# Administrator permissions lost on user folders



## amagab (Oct 21, 2006)

Even though I login as administrator on the server I can't access certain folders that have been created by our users on our file server. This was never a problem before. It appears to have happened when I changed the administrator password.

The file server is on a domain and I always login as the domain administrator. The domain administrator has administrator rights on the file server.

How can I fix this?

Thanks!


----------



## djaburg (May 15, 2008)

Try logging in to the server as the local administrator (select the local machine and not the domain) and then see if you can restore/change the permissions.


----------



## bilbus (Aug 29, 2006)

no, a domain administrator is a member of a the local server's admin group.
If you are not a member, add your self again. This is most likely not the case.

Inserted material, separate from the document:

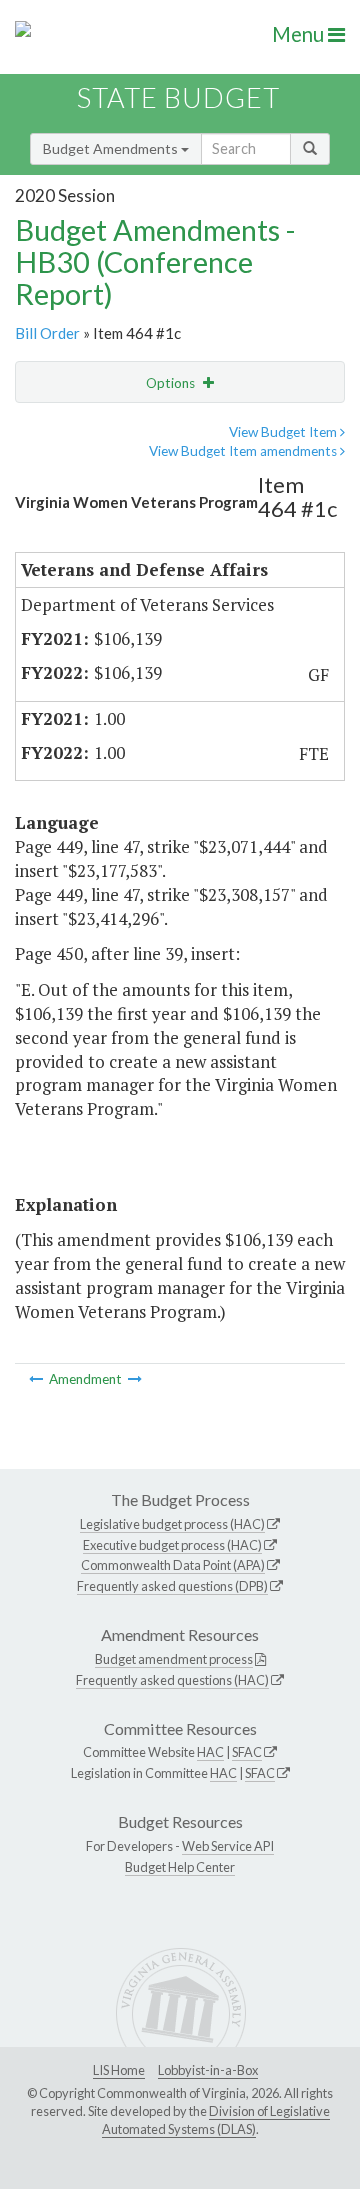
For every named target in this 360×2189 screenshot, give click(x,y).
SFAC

To stop this in the future, remove "full control" from any users other then once that NEED it.. They do not need that level of control .. max you should give is modify.. If they don't have full control they can't manage permisions.


----------



## amagab (Oct 21, 2006)

I logged in to the server under one of the users to check the permissions. It turns out nobody has Full permissions to those folders. There are two users with modify permissions. No admin listed. How can I add a user with Full permissions to those folders?

Thanks!


----------



## bilbus (Aug 29, 2006)

goto security, advanced, owner, take ownership, then security add domain admins.


----------



## amagab (Oct 21, 2006)

bilbus said:


> goto security, advanced, owner, take ownership, then security add domain admins.


I get Access Denied on some files.


----------



## bilbus (Aug 29, 2006)

take ownership of the folders, and propicate the permisions down.


----------



## amagab (Oct 21, 2006)

I was able to take ownership with the local administrators group on some folders/files but some files are still giving me Access Denied when propagating the permissions.


----------



## bilbus (Aug 29, 2006)

should not, odd


----------



## amagab (Oct 21, 2006)

I think I might have got it to work now. I just did it over and over several times and now it seems to propagate permissions without any Access Denied. Thanks for your help.


----------